=== Stated problem ===
Copy out the material exactly, everything from the line containing "Click the site" down to the end of the material, and leave the pictures out of your copy.
Start Available data
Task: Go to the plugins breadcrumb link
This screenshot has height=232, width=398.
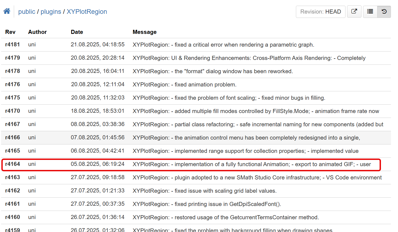Action: (x=51, y=12)
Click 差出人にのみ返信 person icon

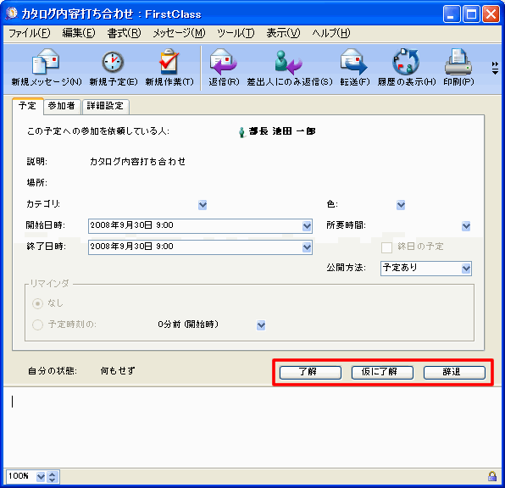(289, 62)
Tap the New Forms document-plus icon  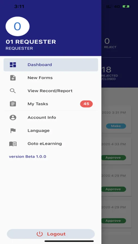click(13, 78)
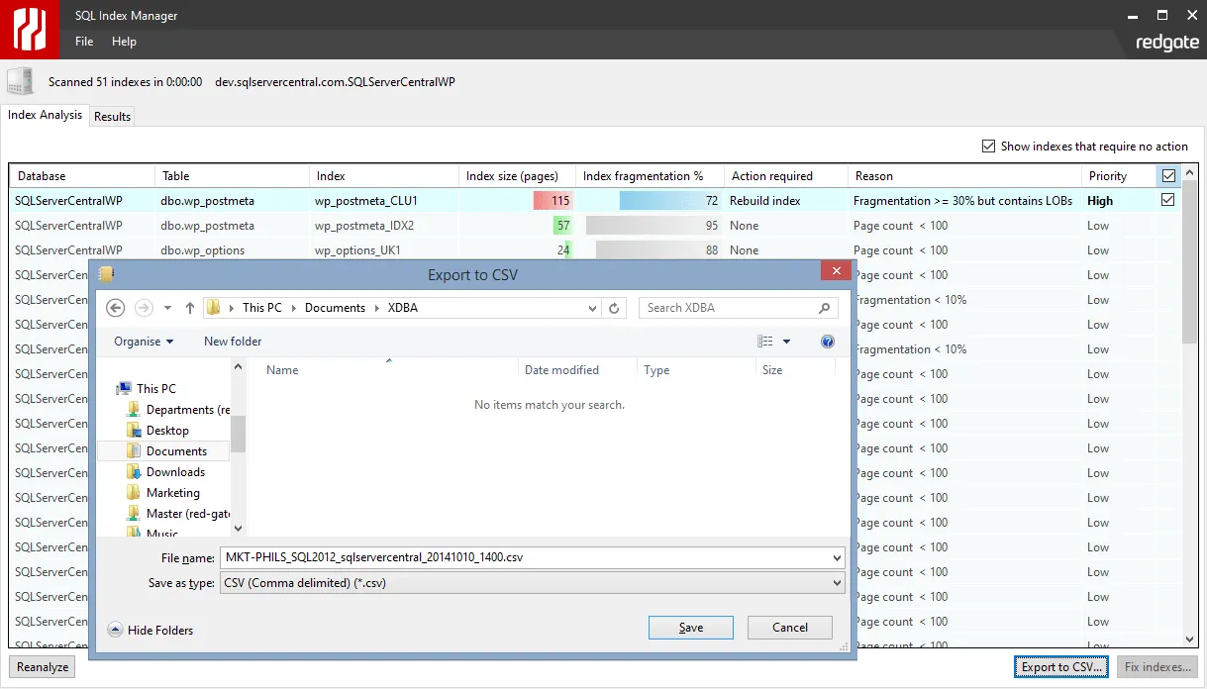This screenshot has height=689, width=1207.
Task: Select the Downloads folder in sidebar
Action: 175,472
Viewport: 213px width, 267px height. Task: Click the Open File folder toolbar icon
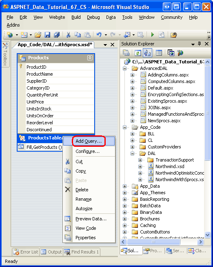tap(38, 35)
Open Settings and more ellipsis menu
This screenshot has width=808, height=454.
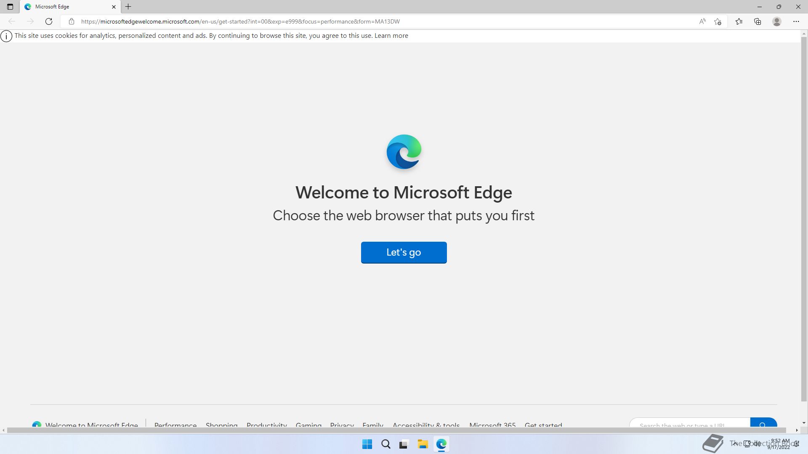click(x=796, y=21)
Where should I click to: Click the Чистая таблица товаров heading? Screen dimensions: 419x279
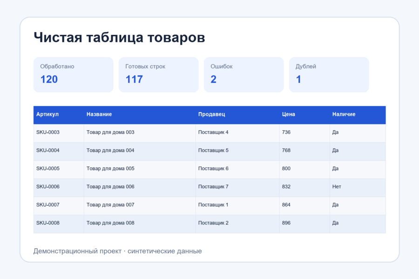pos(119,37)
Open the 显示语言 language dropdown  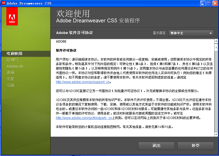click(191, 33)
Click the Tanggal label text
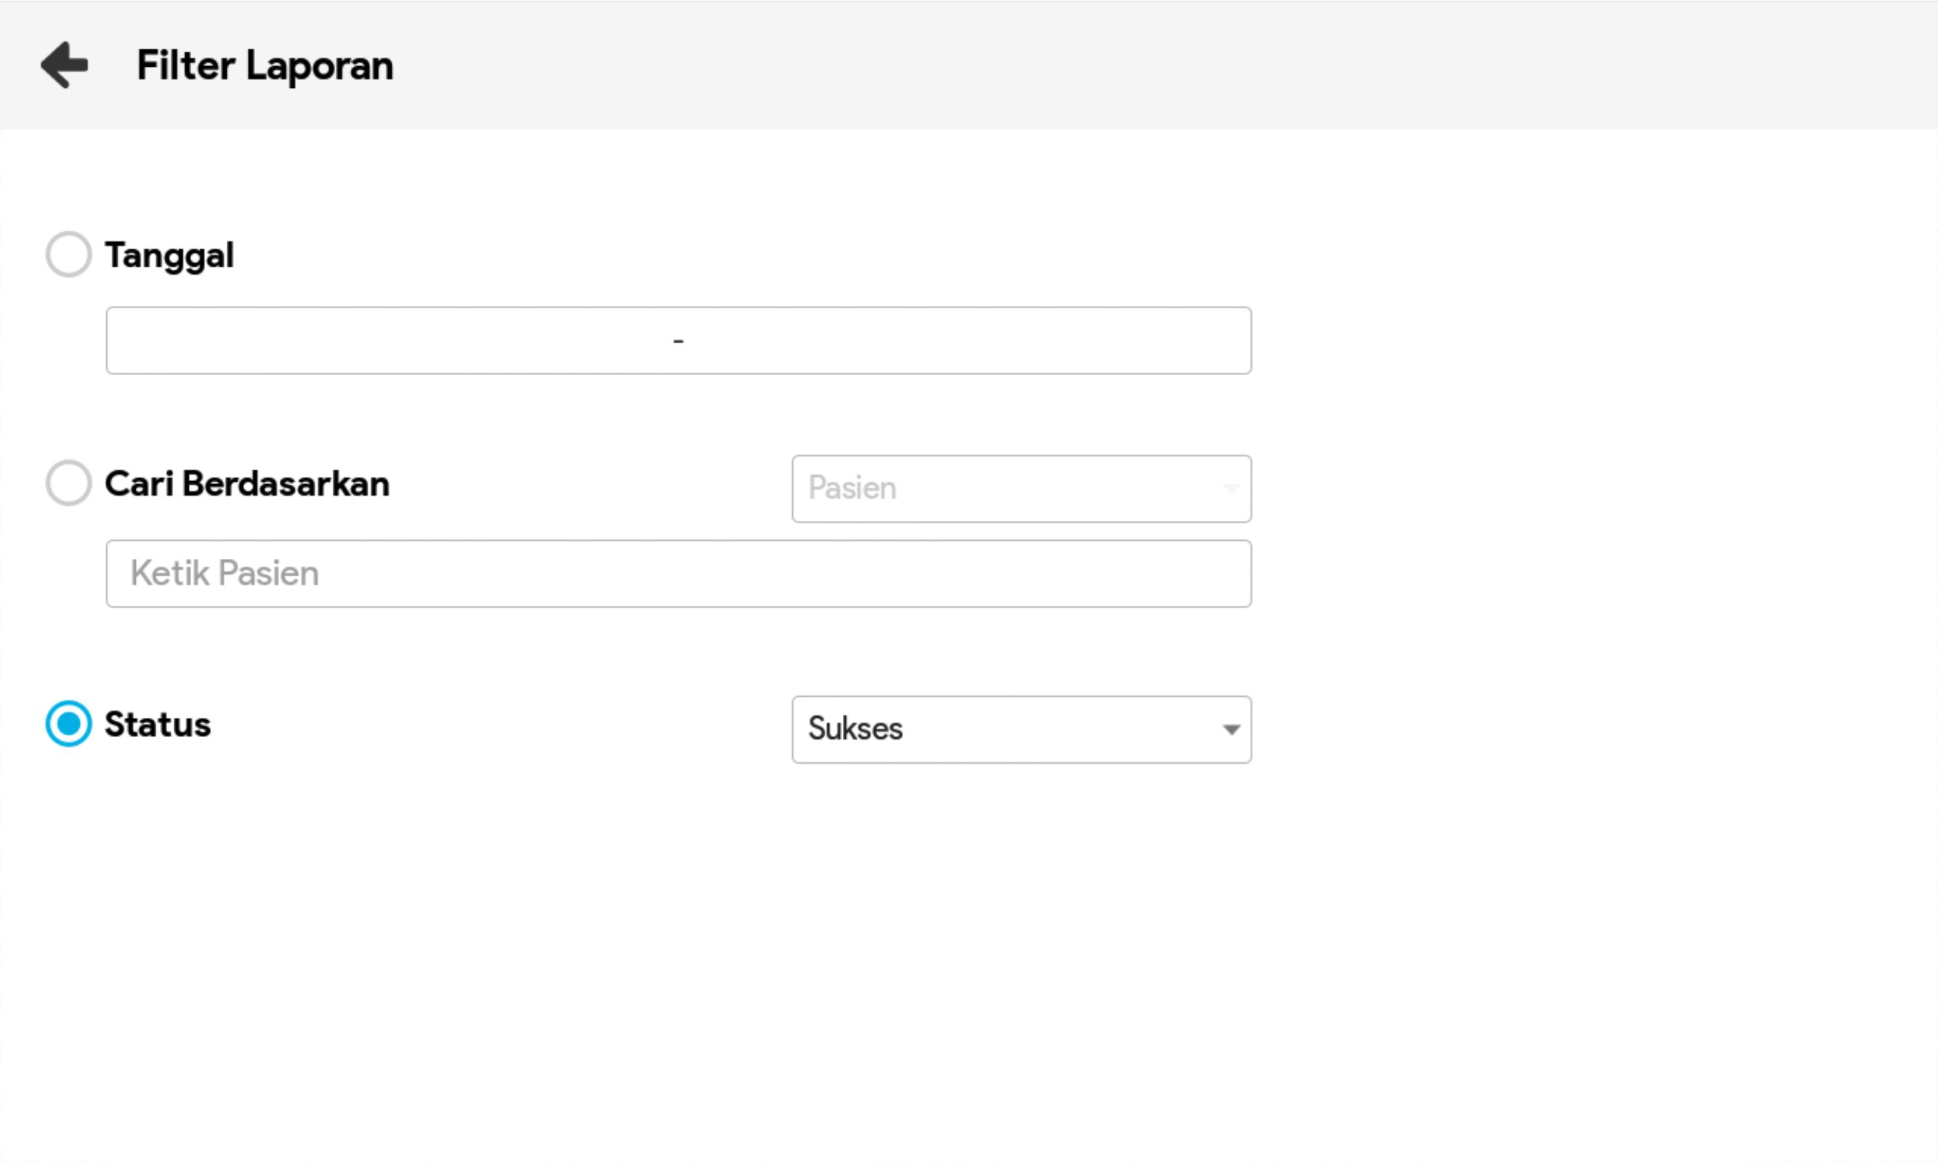1938x1162 pixels. (169, 255)
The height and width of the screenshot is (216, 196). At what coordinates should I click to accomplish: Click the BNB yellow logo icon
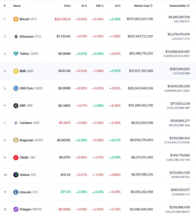(x=16, y=71)
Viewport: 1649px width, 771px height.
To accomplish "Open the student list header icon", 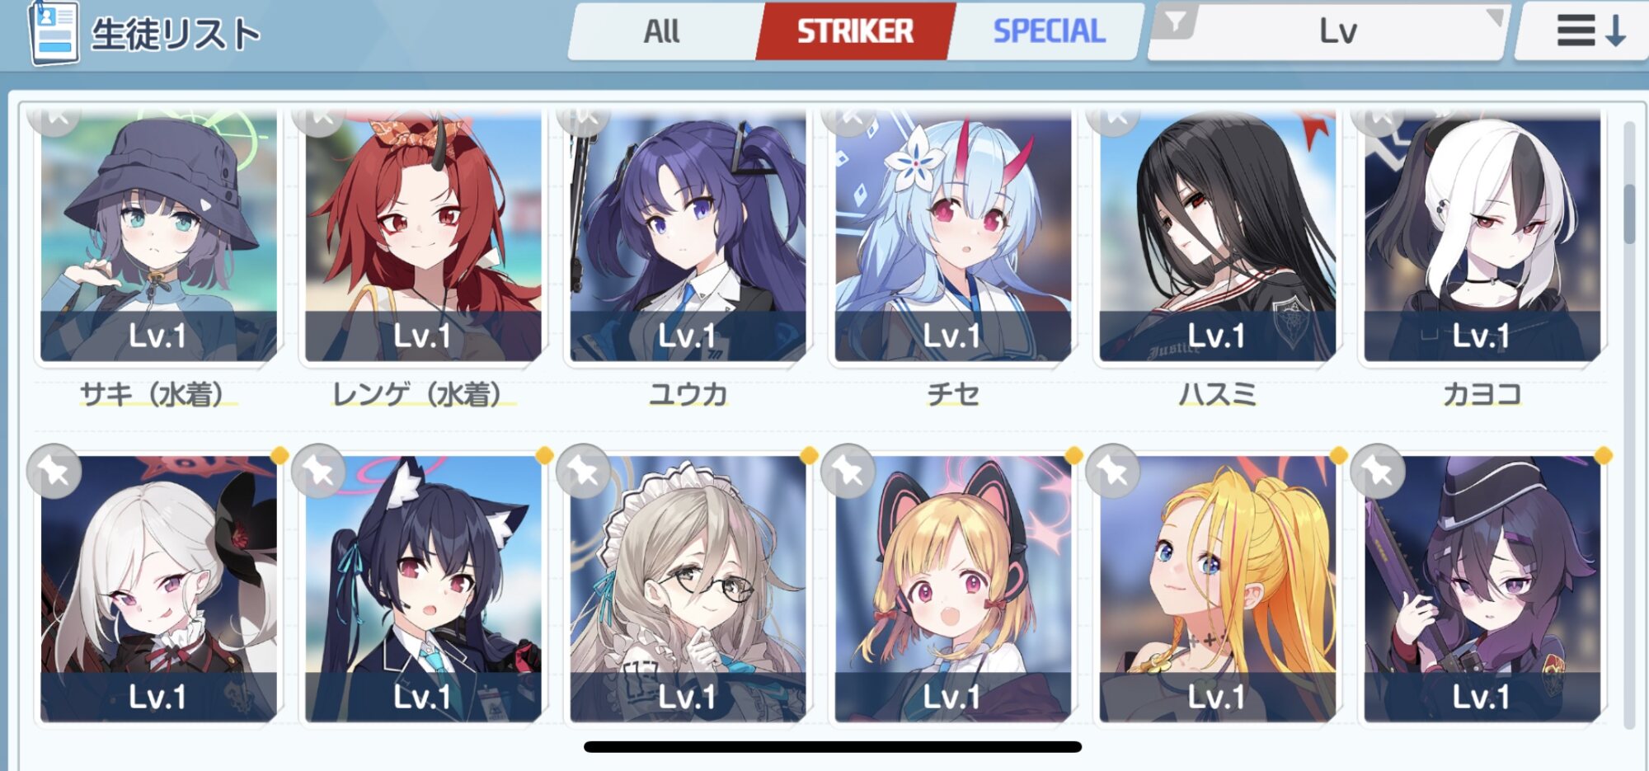I will click(54, 33).
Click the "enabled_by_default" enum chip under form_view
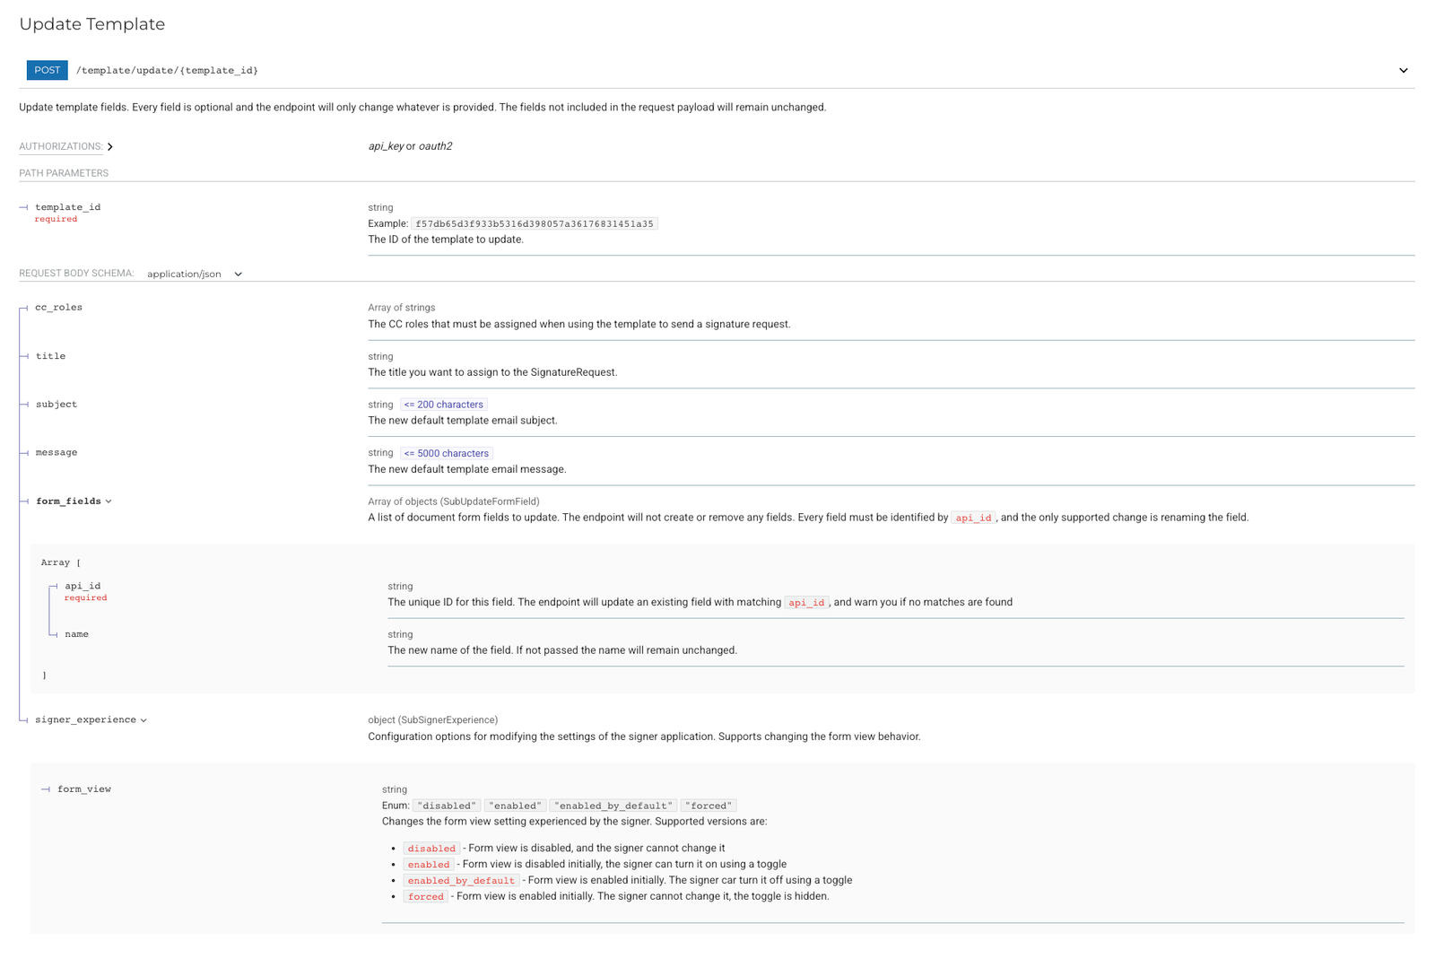 pyautogui.click(x=613, y=805)

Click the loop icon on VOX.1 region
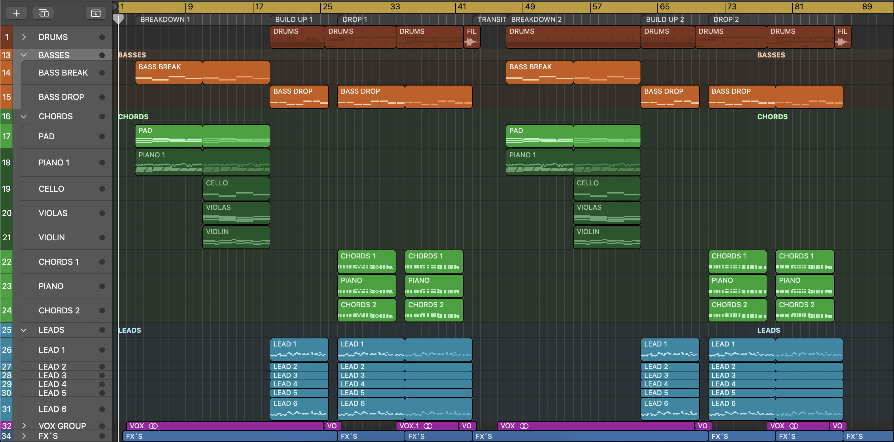point(428,426)
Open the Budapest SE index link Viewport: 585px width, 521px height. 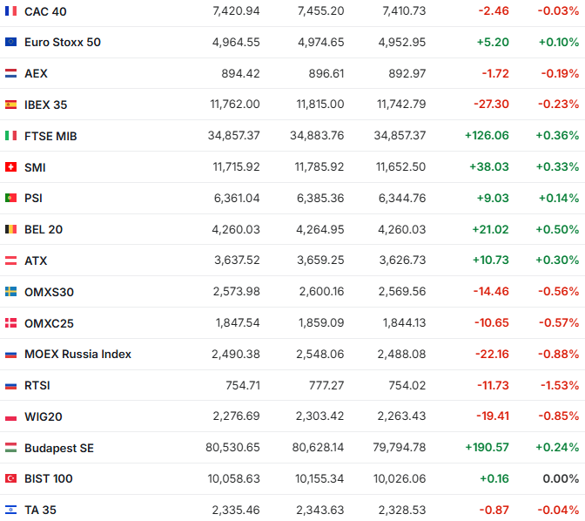pos(58,448)
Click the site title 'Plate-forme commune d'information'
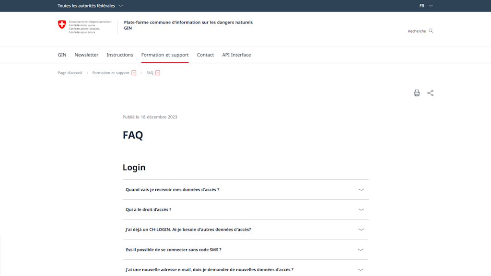Viewport: 491px width, 276px height. coord(187,22)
End Available data
=== The result ===
Click the site title 'Plate-forme commune d'information'
Viewport: 491px width, 276px height. coord(187,22)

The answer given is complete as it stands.